The Obama administration is preparing to escalate its intervention in Yemen, placing US military units under CIA control to facilitate intensified drone attacks and death squad killings.
Citing unnamed government officials, the Wall Street Journal reported Monday that the administration has responded to the alleged airplane mail bomb plot by stepping up its consideration of "military options" inside Yemen.
According to the report, these plans would include placing "elite US hunter-killer teams that operate secretly in the country under Central Intelligence Agency authority." The Journal added, "The White House is already considering adding armed CIA drones to the arsenal against militants in Yemen, mirroring the agency's Pakistan campaign."
The purpose of placing the US intervention in Yemen (now largely conducted by US military special operations forces) under CIA command, the report states, would be to "streamline US decision-making, giving the White House more direct control over day-to-day operations."
What this means in practice is that making the growing intervention in Yemen a CIA operation would allow the Obama administration to cloak in even greater secrecy its escalation in yet another front in the "global war on terrorism." It would be able to operate with less congressional oversight, while concealing its actions from the American people.
Equally important, placing the operation under the command of the US spy agency would circumvent the need for explicit approval by Yemen's government.

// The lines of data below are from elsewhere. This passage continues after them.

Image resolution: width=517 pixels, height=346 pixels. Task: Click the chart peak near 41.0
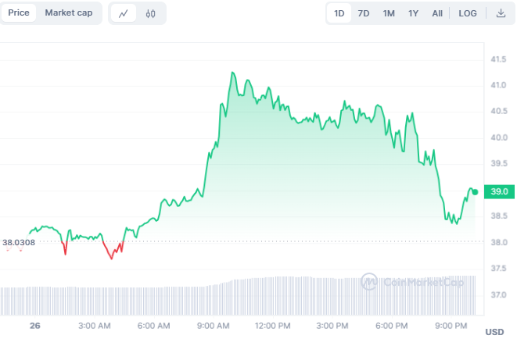coord(232,73)
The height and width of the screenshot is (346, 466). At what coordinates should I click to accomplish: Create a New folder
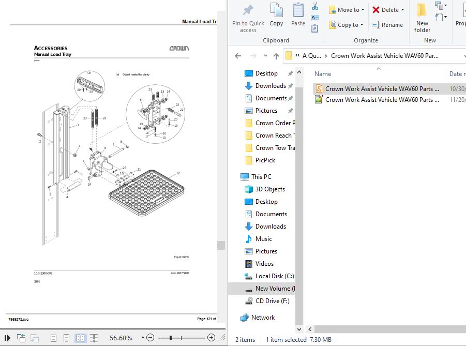[422, 17]
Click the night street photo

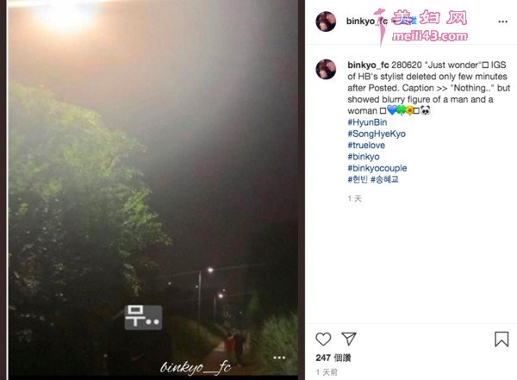coord(153,188)
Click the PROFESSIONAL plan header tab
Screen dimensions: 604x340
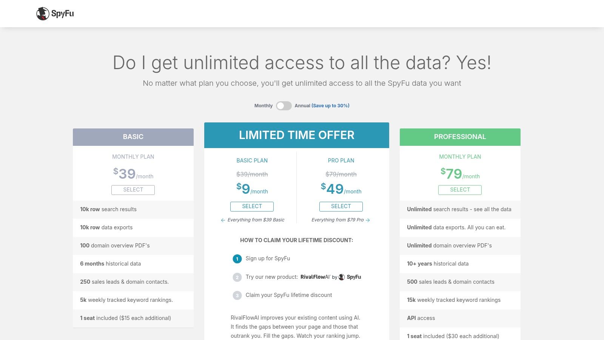460,137
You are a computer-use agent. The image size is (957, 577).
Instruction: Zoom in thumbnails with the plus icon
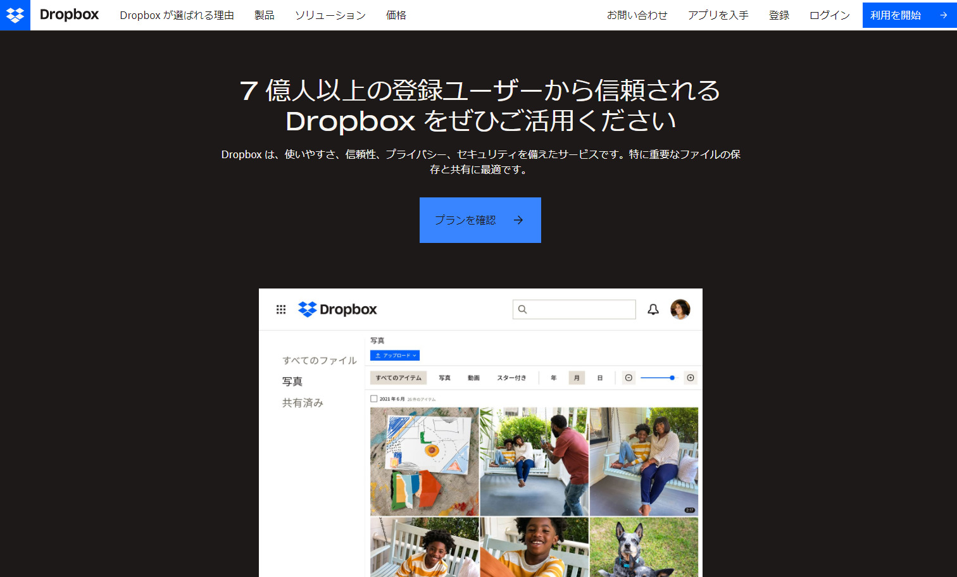(691, 377)
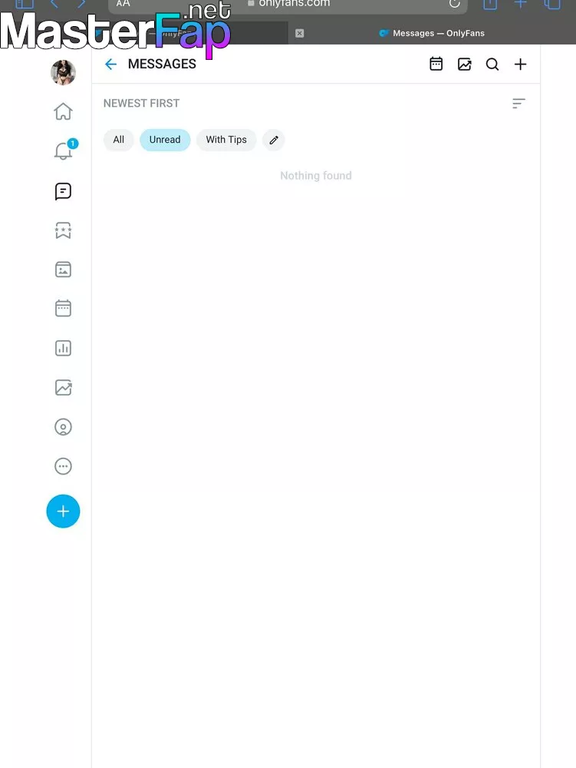This screenshot has width=576, height=768.
Task: Open the Queue calendar icon in sidebar
Action: (63, 309)
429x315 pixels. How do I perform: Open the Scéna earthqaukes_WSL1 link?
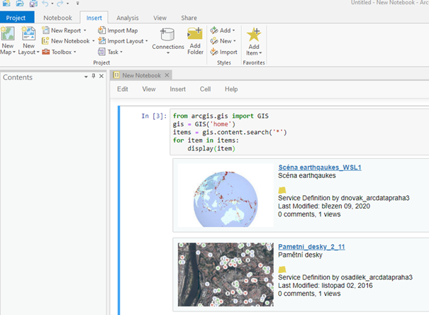(320, 167)
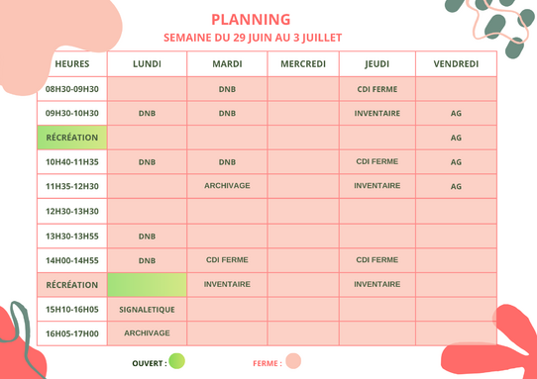
Task: Select the 12H30-13H30 time slot label
Action: tap(72, 211)
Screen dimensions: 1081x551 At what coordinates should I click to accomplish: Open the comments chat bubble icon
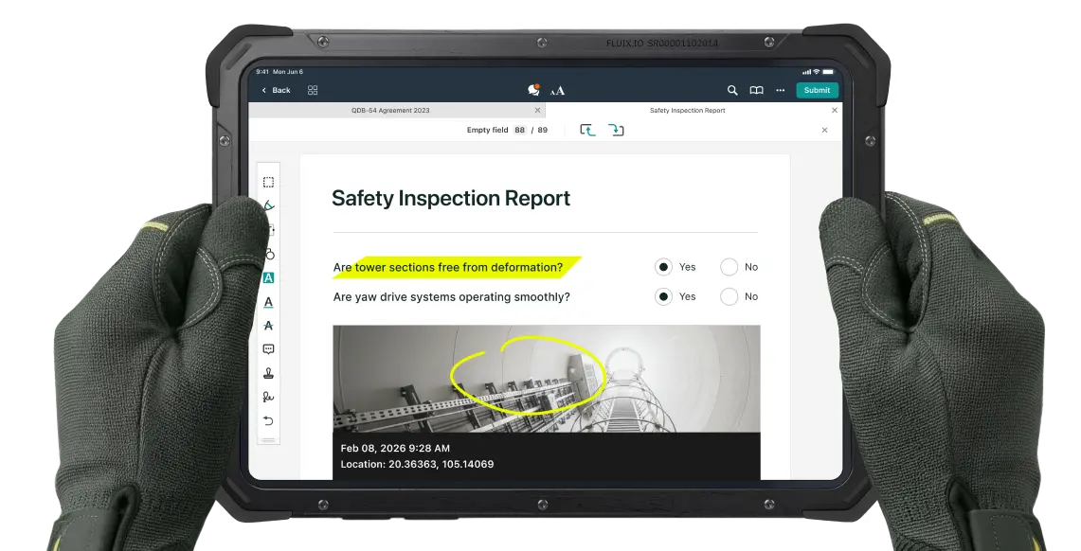534,90
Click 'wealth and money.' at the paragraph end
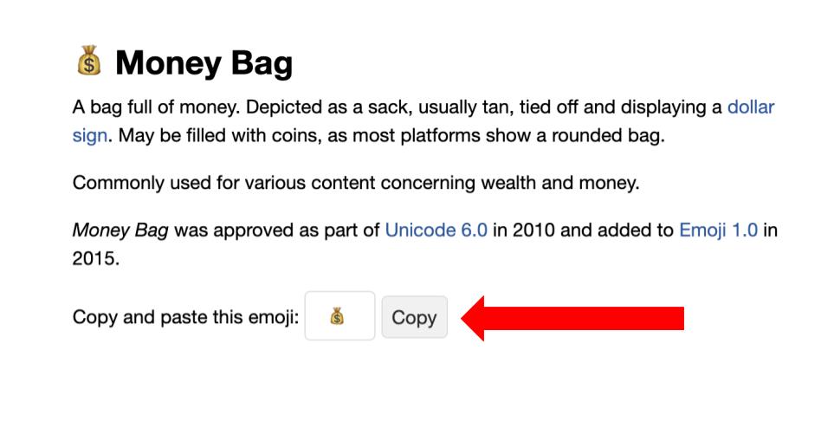The height and width of the screenshot is (428, 834). 560,183
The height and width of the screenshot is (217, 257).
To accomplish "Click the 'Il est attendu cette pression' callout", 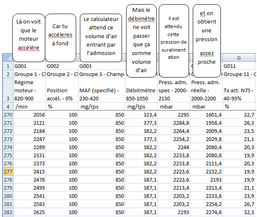I will point(173,37).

While such approval is required for the deployment of the US military, outside of an outright war, the covert character of CIA's activities would provide both Washington and the corrupt and autocratic regime of President Ali Abdullah Saleh with "deniability."
Popular hostility in Yemen to US operations is overwhelming, forcing Saleh to publicly declare his opposition to foreign military intervention and to refuse permission for some US missile strikes.
Washington's aim is to create a similar arrangement as the one it forged with the government in Pakistan, which has tacitly accepted drone missile attacks--allowing US forces to operate from Pakistani territory--while publicly condemning them.
The Obama administration ordered an increase in US attacks in Yemen following the abortive Christmas Day bombing attempt on a Detroit-bound US passenger jet last December. Now it is invoking the reported discovery of explosives in packages sent from Yemen aboard international air carriers to justify a further escalation.
Both alleged plots have been blamed publicly on the Yemen-based group Al Qaeda in the Arabian Peninsula. Yet both are surrounded by unanswered questions and anomalies.
In the incident last Christmas, Nigerian student Umar Farouk Abdulmutallab was allowed to board the US-bound flight even after he had been identified to the CIA by his own father, someone well known to the agency, who warned that his son was working with Al Qaeda elements in Yemen and posed a threat. Intercepts of Al Qaeda communications from Yemen included discussion of using a Nigerian named "Umar Farouk" for an upcoming operation and indicated December 25 as the planned date of the attack.
Subsequently, State Department Undersecretary Patrick F. Kennedy acknowledged during a congressional hearing that US authorities did not revoke Abdulmutallab's visa because it could interfere with a wider ongoing intelligence operation.
In the latest incident, which has been given saturation coverage by the US media, the devices sent from Yemen were initially described as crude and amateurish, only later to be declared "highly sophisticated." While supposedly designed to blow up in midair, the packages were addressed to Jewish synagogues in Chicago, which, coming from Yemen, was tantamount to raising a red flag for security officials.
What is suggested in both cases is that these alleged terrorist attempts were staged or allowed to unfold to further the aims of either Washington or another regime in the region. Both Israel and Saudi Arabia, each for its own purposes, want to see a greater US military intervention in Yemen.
In terms of US strategic interests, Yemen's importance lies in its geography, with the country bordering both Saudi Arabia, the number one oil exporter, and the Bab al-Mandab strait, through which three million barrels of Middle East oil pass daily, bound for Europe via the Suez Canal.
To secure US interests, Washington has aligned itself with one of the most reactionary regimes in the region. Widely hated by the Yemeni people, President Saleh's government is waging a war in the north of the country against dissident Shia tribes in which thousands of civilians have been killed and over 130,000 driven from their homes. Saudi Arabia, which has backed this military campaign with air strikes and funding, has joined with Saleh in making unsubstantiated claims that Iran is somehow behind the Shiite revolt.